Thirty-eight percent of the patients who used the real device had no pain two hours later, compared to 22% of those who used the sham device; they also showed greater pain relief 24 and 48 hours later. According to the study, patients given the device also had measurable reductions in other migraine symptoms, including nausea and sensitivity to light and sound, compared to the sham group.
A comparable percentage of people in each group believed they had received the real device both before and after the treatment, which suggests that the participants did not know which device they had.
“The use of TMS could be a major step forward in patients in whom presently available drug treatment is ineffective, poorly tolerated, or contraindicated,” Hans-Christoph Diener, MD, of University Hospital Essen, in Germany, noted in an editorial accompanying the study. But “many research questions remain unanswered,” he added. For example, it has yet to be seen how many pulses are most effective, whether the device will be cost-effective compared to the widely used migraine drugs called triptans, and whether it’s safe for people with epilepsy.
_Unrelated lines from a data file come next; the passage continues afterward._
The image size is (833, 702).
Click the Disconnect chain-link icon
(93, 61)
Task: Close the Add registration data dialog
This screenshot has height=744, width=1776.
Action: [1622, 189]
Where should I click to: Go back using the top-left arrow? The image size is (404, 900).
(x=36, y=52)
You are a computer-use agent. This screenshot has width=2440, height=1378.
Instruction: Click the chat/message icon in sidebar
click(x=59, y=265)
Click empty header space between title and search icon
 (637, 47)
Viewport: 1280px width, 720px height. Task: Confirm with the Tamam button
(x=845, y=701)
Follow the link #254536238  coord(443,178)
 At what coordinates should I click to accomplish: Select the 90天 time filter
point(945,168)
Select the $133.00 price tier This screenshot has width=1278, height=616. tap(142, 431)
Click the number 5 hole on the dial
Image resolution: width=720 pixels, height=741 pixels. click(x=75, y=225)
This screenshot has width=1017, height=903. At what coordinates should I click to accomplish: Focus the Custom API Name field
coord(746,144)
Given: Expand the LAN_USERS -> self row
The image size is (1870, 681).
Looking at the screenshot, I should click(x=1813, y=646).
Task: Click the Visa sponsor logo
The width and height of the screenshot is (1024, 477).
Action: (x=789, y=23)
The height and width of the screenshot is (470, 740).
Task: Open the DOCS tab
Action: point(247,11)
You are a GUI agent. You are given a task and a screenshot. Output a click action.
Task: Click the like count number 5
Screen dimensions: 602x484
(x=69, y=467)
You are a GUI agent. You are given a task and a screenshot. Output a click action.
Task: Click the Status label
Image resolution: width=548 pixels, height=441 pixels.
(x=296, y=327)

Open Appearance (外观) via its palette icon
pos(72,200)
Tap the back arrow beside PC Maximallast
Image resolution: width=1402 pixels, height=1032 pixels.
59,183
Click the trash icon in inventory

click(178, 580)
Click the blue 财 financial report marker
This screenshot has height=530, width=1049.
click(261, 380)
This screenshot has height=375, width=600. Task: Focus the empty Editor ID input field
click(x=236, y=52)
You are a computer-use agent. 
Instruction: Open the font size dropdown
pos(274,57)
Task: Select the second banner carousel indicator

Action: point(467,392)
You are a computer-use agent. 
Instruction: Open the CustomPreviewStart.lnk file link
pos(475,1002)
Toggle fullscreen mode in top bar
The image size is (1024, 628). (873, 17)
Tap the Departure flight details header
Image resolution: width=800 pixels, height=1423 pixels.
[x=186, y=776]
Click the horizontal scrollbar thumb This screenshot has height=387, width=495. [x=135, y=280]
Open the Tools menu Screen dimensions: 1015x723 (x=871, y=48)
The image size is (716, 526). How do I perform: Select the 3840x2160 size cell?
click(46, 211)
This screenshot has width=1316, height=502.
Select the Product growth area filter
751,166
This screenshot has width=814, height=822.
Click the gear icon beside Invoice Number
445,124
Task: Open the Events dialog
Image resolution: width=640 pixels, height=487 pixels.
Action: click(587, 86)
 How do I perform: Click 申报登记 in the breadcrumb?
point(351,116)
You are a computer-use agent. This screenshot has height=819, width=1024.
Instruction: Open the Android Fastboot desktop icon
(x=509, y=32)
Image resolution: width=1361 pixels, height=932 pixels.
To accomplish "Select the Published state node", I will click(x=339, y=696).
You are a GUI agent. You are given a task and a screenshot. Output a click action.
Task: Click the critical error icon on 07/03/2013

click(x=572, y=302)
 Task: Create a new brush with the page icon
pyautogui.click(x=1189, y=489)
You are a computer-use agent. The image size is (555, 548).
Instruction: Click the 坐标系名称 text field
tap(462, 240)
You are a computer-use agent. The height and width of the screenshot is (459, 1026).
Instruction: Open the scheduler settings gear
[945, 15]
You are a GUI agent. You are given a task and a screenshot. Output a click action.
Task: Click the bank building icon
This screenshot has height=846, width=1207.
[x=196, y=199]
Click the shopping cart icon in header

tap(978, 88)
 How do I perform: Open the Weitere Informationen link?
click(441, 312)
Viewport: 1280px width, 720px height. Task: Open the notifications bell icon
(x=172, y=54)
In migraine with aura, many researchers now believe, a wave of electrical activity begins—usually at the part of the brain responsible for vision in the occipital lobe, at the back of the head—and then spreads forward over the brain’s surface. Animal studies have shown that TMS can stop this process, which is likely why it helps some human migraine sufferers.
“What you’re trying to do is arrest the progress, so to speak,” explains Peter Goadsby, MD, a professor of neurology at the University of California, San Francisco, who was a co-author of the study and has also conducted animal research on TMS. Dr. Goadsby has received research funding from Neuralieve in the past, as well as fees for serving as an adviser to the company.
Right now, Dr. Goadsby points out, there is no treatment that can be given to migraine patients during aura; triptans are no more effective than placebo if they are given during aura, before the migraine itself begins.
Dr. Goadsby adds that even though Dr. Lipton and his colleagues didn’t test the device in migraine without aura, the treatment may work for the millions of patients in the U.S. who experience that type of migraine.
Because TMS has already been shown to be safe for the treatment of depression—and at much higher doses (i.e., the number of pulses)—it offers a “gigantic margin of safety” to migraine patients, Dr. Lipton says.